§ **AIM A**: From the rows below, copy verbatim the stretch from the line containing "Task: Toggle the FDB feedback indicator" through the line containing "Action: tap(14, 78)".

§ **ARTICLE**:
## begin

Maybe it’s just me, but it sometimes feels like guitar music is on the wane. Sure, there are plenty of guitar bands out there, guitar sales seem to hold steady, but the synthesizer, midi controller, and digital audio workstation have become the dominant instruments of popular music. Then again, it’s short-sighted to count the guitar out just yet, given the 500-year longevity of its design.
In the 17th century, the Lute Society of Dartmouth notes, the guitar was “cultivated by players and composers within the courts of princes and kings.” The Baroque guitar was very much like the modern six string (or, as often these days, seven and eight string) that we know today, “aside from a difference of tuning,” writes luthier Clive Titmuss. Where “the modern guitar is a baritone/tenor… the baroque is an alto instrument, about the size of a viola.”
The differences in size and pitch change the sustain and articulation. The Baroque guitar’s tonal characteristics are much more delicate, percussive, and lute-like. “The greatest music for baroque guitar is difficult to render adequately on the modern guitar because the traditions of the two instruments have diverged so widely: They speak basically the same language, but with a different vocabulary and accent.” Early Renaissance guitars had what is called a “four course” string arrangement, with eight doubled strings. The baroque guitar added one more for a “five course” instrument with nine strings.

## end

§ **MATERIAL FOR THIS EXERCISE**:

## begin

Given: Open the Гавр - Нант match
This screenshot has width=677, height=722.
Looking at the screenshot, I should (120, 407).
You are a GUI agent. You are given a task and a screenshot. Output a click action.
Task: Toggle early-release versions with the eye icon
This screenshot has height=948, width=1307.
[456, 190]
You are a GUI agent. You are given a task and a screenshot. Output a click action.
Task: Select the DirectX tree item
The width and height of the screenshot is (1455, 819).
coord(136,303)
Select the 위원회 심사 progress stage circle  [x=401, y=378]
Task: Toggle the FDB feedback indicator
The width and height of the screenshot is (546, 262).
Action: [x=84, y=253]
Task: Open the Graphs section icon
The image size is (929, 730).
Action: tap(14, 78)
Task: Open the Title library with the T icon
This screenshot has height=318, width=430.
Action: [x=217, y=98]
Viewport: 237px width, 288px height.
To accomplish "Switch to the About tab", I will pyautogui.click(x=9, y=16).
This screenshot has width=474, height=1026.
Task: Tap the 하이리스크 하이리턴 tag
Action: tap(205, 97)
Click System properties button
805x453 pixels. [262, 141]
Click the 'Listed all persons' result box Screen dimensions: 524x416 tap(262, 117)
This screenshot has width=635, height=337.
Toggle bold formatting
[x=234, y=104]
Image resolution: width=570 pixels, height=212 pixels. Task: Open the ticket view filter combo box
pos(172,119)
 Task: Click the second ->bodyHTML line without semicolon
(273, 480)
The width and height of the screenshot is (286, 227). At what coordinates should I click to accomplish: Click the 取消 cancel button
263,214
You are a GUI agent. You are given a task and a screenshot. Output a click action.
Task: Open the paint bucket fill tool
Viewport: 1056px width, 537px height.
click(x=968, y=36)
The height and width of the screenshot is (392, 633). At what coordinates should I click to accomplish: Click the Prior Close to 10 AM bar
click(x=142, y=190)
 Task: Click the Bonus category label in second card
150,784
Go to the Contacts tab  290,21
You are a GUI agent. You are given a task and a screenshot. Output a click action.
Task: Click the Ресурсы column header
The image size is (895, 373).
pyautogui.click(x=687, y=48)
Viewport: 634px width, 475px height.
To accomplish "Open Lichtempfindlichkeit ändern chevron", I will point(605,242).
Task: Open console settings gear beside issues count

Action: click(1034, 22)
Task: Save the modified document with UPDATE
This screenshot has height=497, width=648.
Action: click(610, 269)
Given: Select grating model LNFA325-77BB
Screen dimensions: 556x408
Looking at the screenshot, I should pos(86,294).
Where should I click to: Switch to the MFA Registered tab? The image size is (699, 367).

## end

§ **AIM B**: Continue the article on the history of the guitar from the point at which it ends.

§ **EXERCISE ANSWER A**:
Task: Toggle the FDB feedback indicator
The width and height of the screenshot is (546, 262).
Action: [x=84, y=253]
Task: Open the Graphs section icon
The image size is (929, 730).
Action: tap(14, 78)

§ **EXERCISE ANSWER B**:
Like its Renaissance forebear, lutes, and modern twelve-string guitars today, four of those “courses” were doubled, with pairs of strings tuned to the same note. This essentially made it a five string guitar with the ringing sonority of a mandolin. In the video at the top, Brandon Acker explains what this means in theory and practice. The tuning was fairly close to a modern six-string, but one octave up and missing the low E. The lone high E string was called the chanterelle or “singing string.”
Popular mainly in southern Europe, the Baroque guitar “may well have been used as it frequently is today,” the Lute Society points out: “to provide a simple strummed accompaniment for a singer or small group.” It was first held in contempt by early Spanish composers who preferred the similar vihuela. But the guitar would displace that instrument, as well as the lute, in musical compositions across Spain, Italy, France and elsewhere in Europe.
In the videos above, you can see and hear some fine demonstrations from Acker, who plays period pieces like Suite in D Minor by Robert de Visée, court composer and musician for Louis XIV and Louis XV. Below, see guitarist Stefano Maiorana play a gorgeous Spanish piece.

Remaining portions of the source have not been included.